Sekretaris Kementerian Koordinator Perekonomian Susiwijono Moegiarso.
MENJELANG akhir 2018, pemerintah makin gencar mengeluarkan berbagai insentif dengan alasan untuk meningkatkan daya saing perekonomian. Jebloknya performa neraca transaksi berjalan, yang berpengaruh juga pada neraca pembayaran Indonesia, menjadi titik pijak pemerintah dalam menyusun insentif.
Meskipun sempat menyisakan polemik, pemerintah akhirnya mengeluarkan paket kebijakan ekonomi XVI. Dalam paket kebijakan kali ini, pemerintah menyodorkan perluasan tax holiday, relaksasi daftar negatif investasi (DNI), dan kewajiban penyimpanan devisa hasil ekspor (DHE) sumber daya alam (SDA) di dalam negeri.
InsideTax (majalah perpajakan bagian dari DDTCNews) berkesempatan mewawancarai Sekretaris Kementerian Koordinator Perekonomian Susiwijono Moegiarso untuk mencari tahu pertimbangan langkah pemerintah memunculkan berbagai insentif tersebut. Berikut kutipannya:
Bagaimana kondisi perekonomian Indonesia saat ini?
Potret besarnya indikator makro ekonomi kita bagus, tapi kita mengalami dua defisit yakni transaksi berjalan (current account deficit/CAD) dan defisit neraca perdagangan. Dalam rangka menyelesaikan masalah itu kita mulai dari neraca pembayaran Indonesia. Itu isinya neraca barang dan jasa serta neraca transaksi modal dan finansial.
Kondisi yang ada adalah transaksi berjalan kita memang beberapa kali mengalami defisit, tetapi transaksi modal dan finansialnya itu surplus. Nah, pada 2018, CAD itu meningkat ketika surplus transaksi modal dan finansial menurun. Dengan demikian, kita perlu segera mendorong adanya investasi langsung yang masuk untuk membantu transaksi modal dan finansial. Ketika surplusnya meningkat, CAD bisa ditutup. Kira-kira ilustrasi sederhananya seperti itu.

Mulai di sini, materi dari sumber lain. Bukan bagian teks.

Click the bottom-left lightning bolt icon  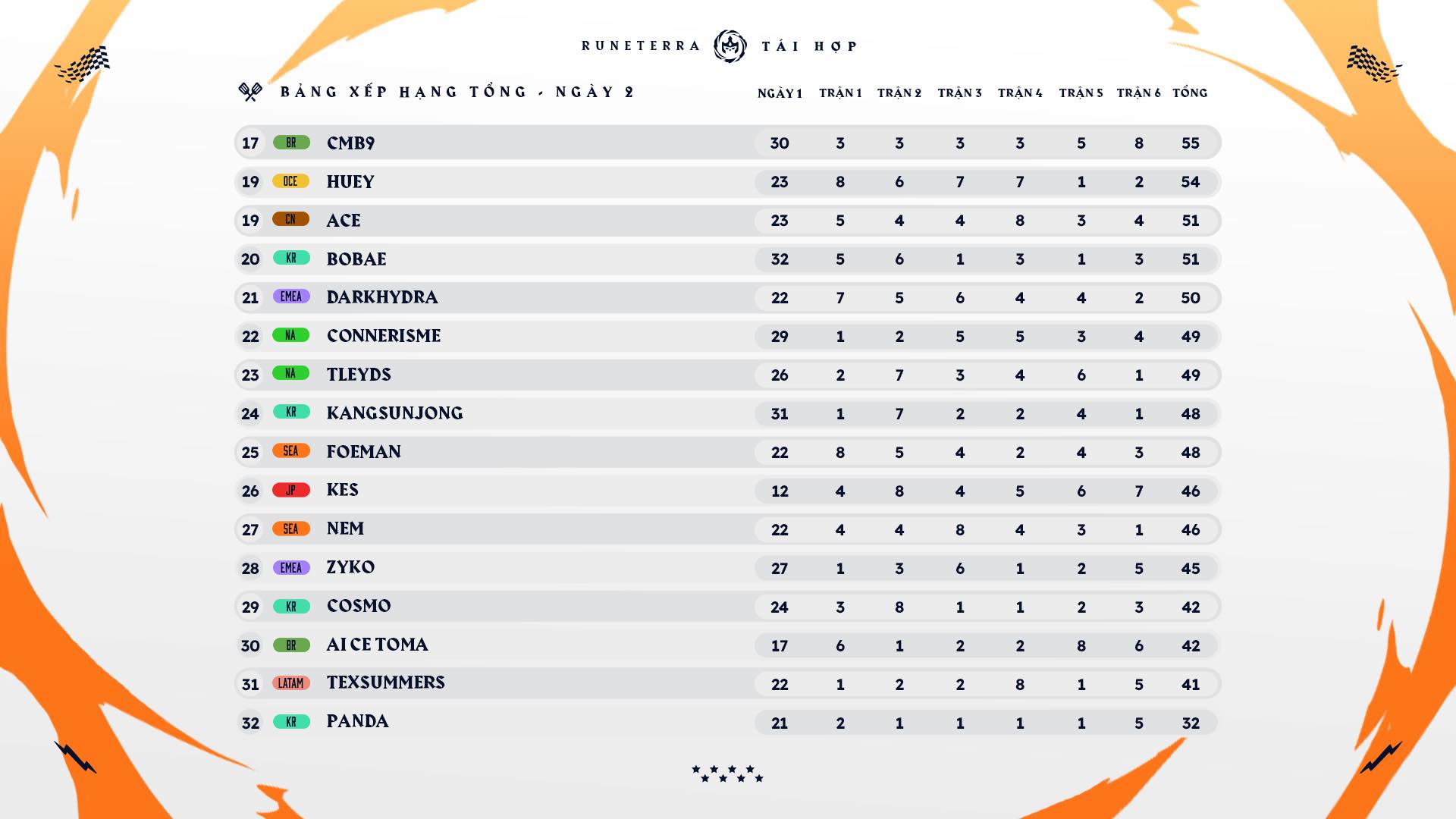click(75, 757)
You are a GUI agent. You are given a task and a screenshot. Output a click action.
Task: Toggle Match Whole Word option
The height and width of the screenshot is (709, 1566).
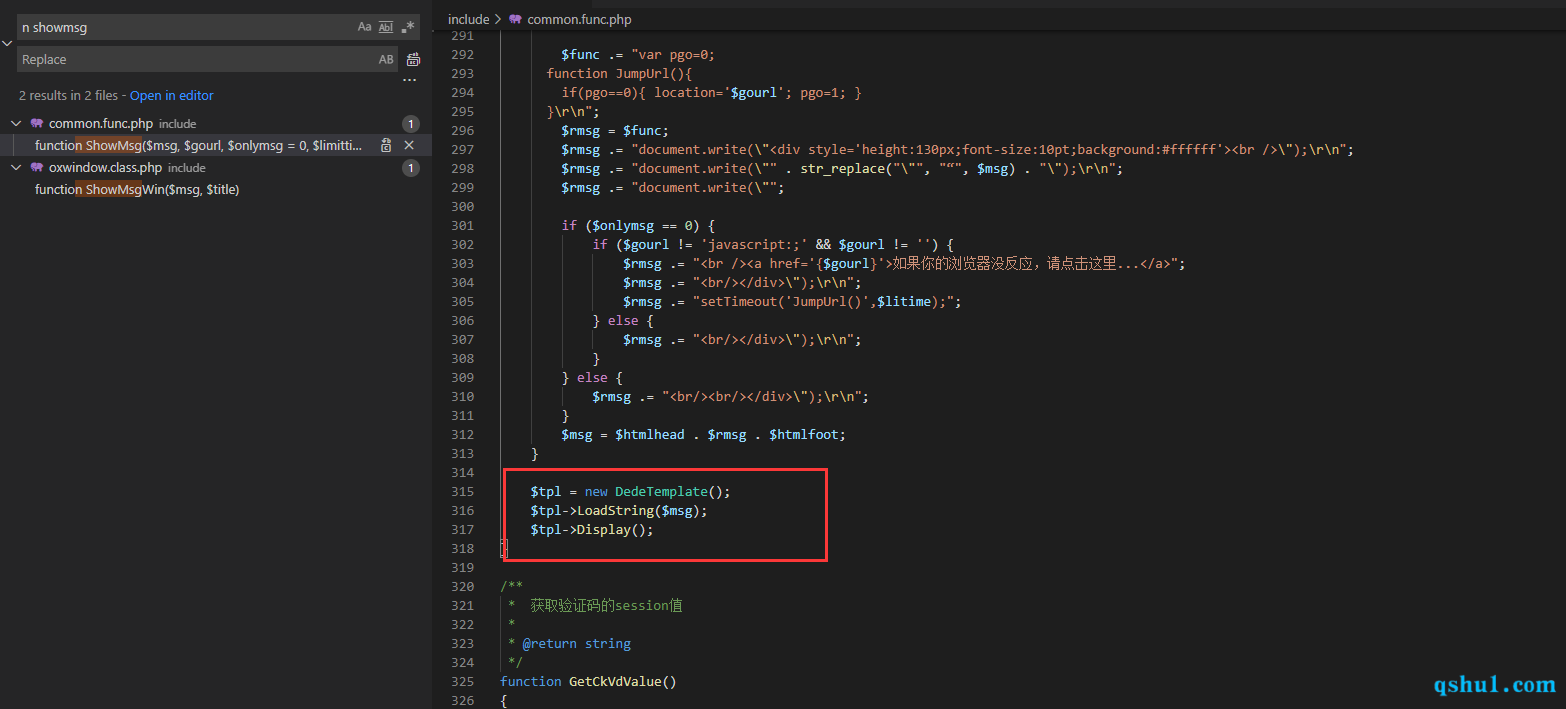click(386, 27)
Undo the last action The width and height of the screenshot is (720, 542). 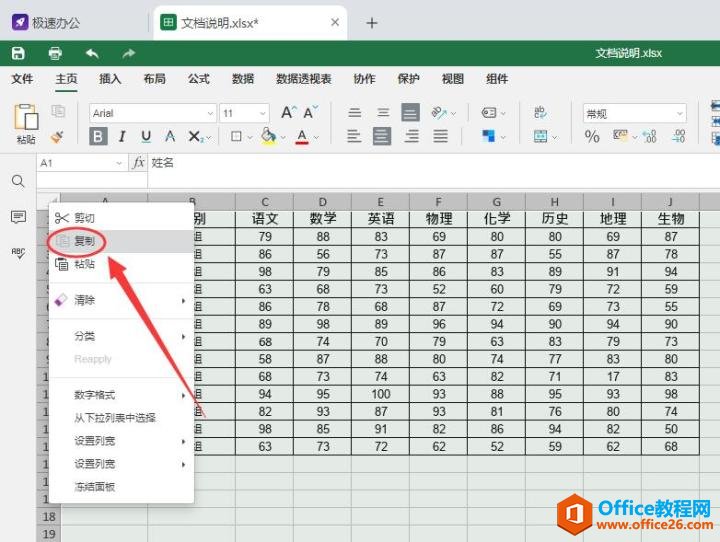92,53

Apakah kondisi ini yang melatarbelakangi upaya jangka pendek dan menengah?
Iya, karena itu rangkaian kebijakan yang kita lakukan di jangka pendek lebih banyak untuk menarik investasi langsung. Kalau investasi langsung sudah masuk, confidence di market akan terbangun. Kondisi ini pada gilirannya juga akan mendorong investasi portfolio.
Dalam jangka menengah, jika ada investasi dan pergerakan sektor riil, neraca barang dan jasa akan terbantu. Hal ini akan berpengaruh positif pada neraca transaksi berjalan. Sebetulnya, plot kebijakan pemerintah itu ingin menyegerakan karena momentumnya di November ini.
Seperti apa langkah yang diambil di masa mendatang?
Selain tiga paket kebijakan untuk merespons momentum yang tepat, kita juga memikirkan respons terhadap efek perang dagang. Ini ada positifnya. Kita hitung menjadi second round effect perang dagang, jika industri Tiongkok tidak bisa melakukan ekspor ke Amerika Serikat. Mereka [industri Tiongkok] akan berpikir untuk memindahkan atau merelokasi industrinya.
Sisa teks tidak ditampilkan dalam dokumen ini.